Come to think of it, not only should we penalise police who coerce confessions – if the confession is later shown to be false, we should charge the convicted defendant with perjury. The common good demands it. By being such piss-weak bastards, these falsely convicted defendants are, in effect, encouraging the police to persist with practices that harm the proper administration of justice. The only way to stop that is to remind current and future prisoners of their responsibility to stand up to coercive interrogation.

Isn’t Mirko a Prof any more?
Bentham 101: he didn’t say that rights were “nonsense on stilts”, he said that the term “[n]atural rights is simple nonsense: natural and imprescriptible rights, rhetorical nonsense,–nonsense upon stilts.”
It would be nice if the good doctor could use Bentham’s quotes appropriately. He argued that rights can only exist where they can be enforced by the State, and they should only be enforced when it’s in the general interest.
Bentham may agree with Bagaric on this issue (although I very much doubt it), but he would at least have acknowledged that this is a rule of law issue, not a “natural rights” issue, hence not relevant to his over/mis-used quote about stilts.
Great post Gummo, and I expect nothing less from a Stakhanovite such as yourself, but I think you’re being too harsh. Maybe Mirko’s correct. Perhaps we should be ruled by a party of philosopher kings with kickarse election slogans like “John Howard: Understanding the Human Condition”
------------------------------------------------------------------------
### Exercise objective:
Reproduce the comments from the words "Isn’t Mirko a" through "quote about stilts.", changing "the good doctor" to "the professor".

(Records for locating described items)
------------------------------------------------------------------------
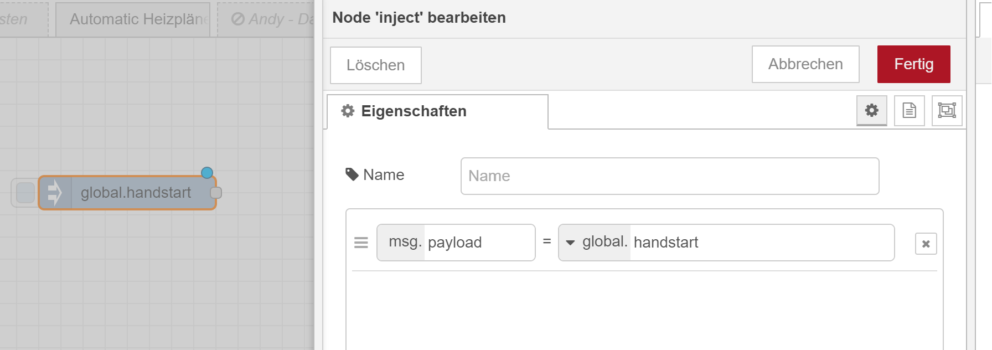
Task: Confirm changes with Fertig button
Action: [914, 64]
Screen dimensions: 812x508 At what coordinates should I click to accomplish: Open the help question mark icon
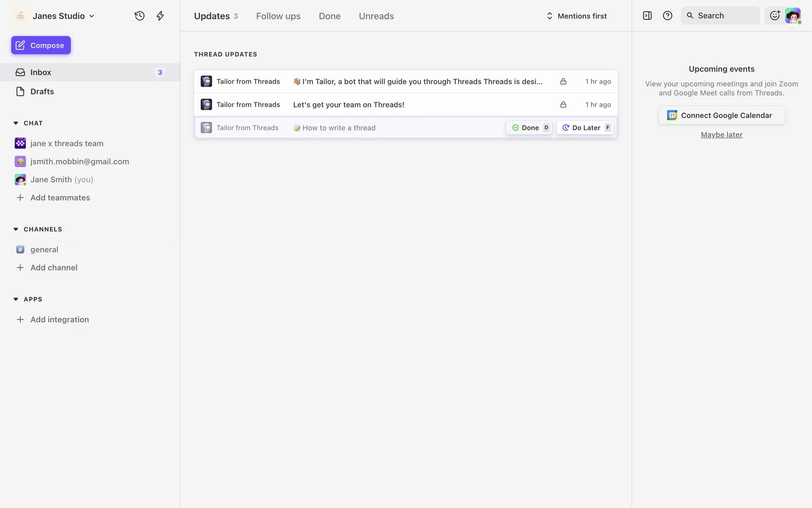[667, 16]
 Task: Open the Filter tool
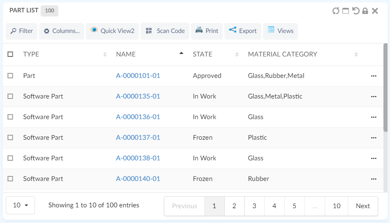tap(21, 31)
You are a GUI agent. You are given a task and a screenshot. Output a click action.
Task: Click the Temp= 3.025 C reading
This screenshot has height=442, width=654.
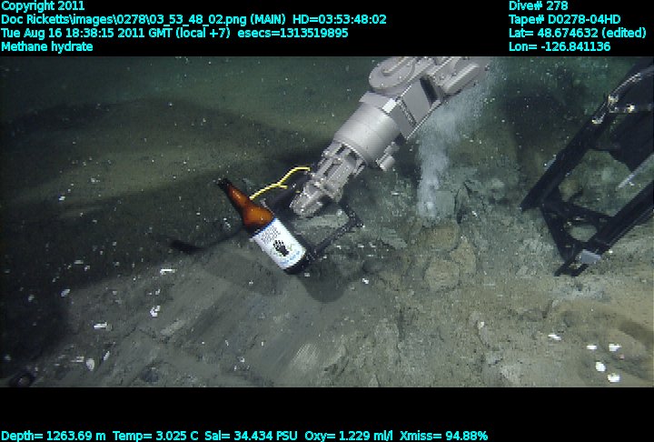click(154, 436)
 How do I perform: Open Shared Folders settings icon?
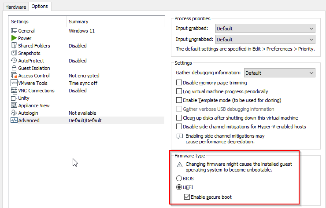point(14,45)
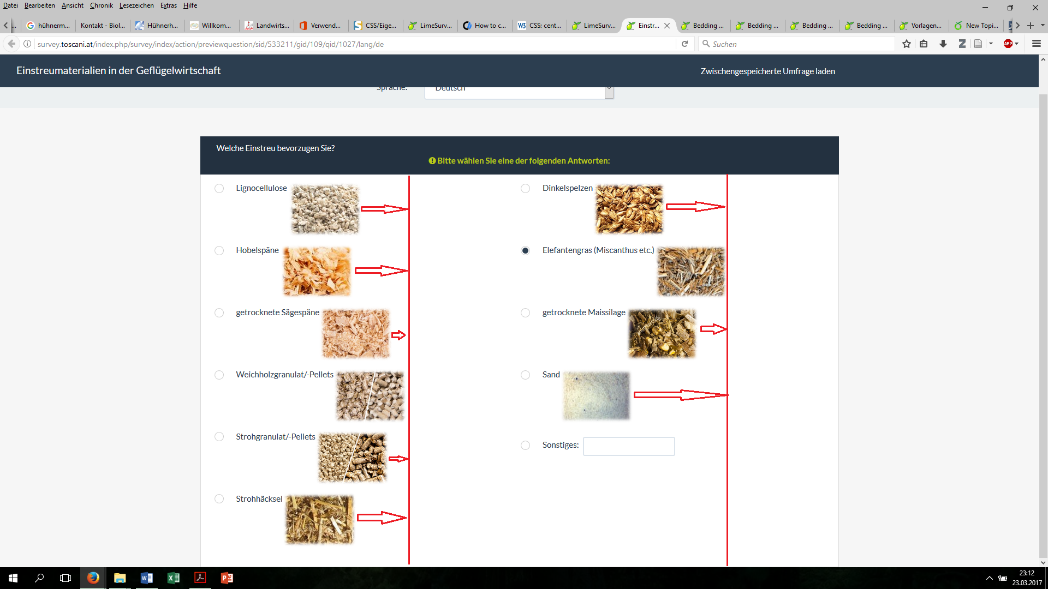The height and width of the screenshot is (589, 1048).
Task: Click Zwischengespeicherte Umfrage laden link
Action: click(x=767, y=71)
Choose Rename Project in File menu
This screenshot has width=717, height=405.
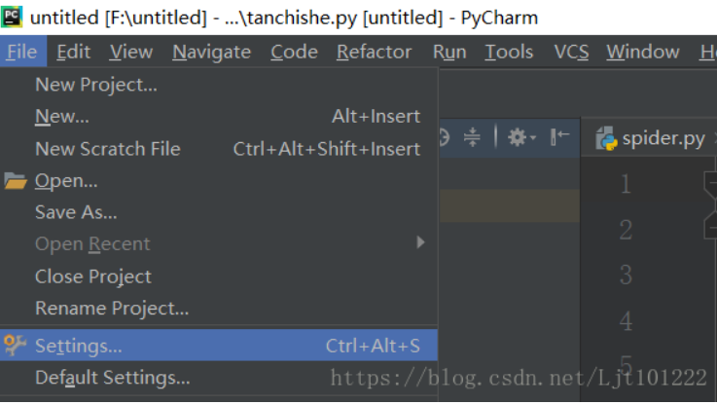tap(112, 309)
------------------------------------------------------------------------
### Solution to the problem:
Isn’t Mirko a Prof any more?
Bentham 101: he didn’t say that rights were “nonsense on stilts”, he said that the term “[n]atural rights is simple nonsense: natural and imprescriptible rights, rhetorical nonsense,–nonsense upon stilts.”
It would be nice if the professor could use Bentham’s quotes appropriately. He argued that rights can only exist where they can be enforced by the State, and they should only be enforced when it’s in the general interest.
Bentham may agree with Bagaric on this issue (although I very much doubt it), but he would at least have acknowledged that this is a rule of law issue, not a “natural rights” issue, hence not relevant to his over/mis-used quote about stilts.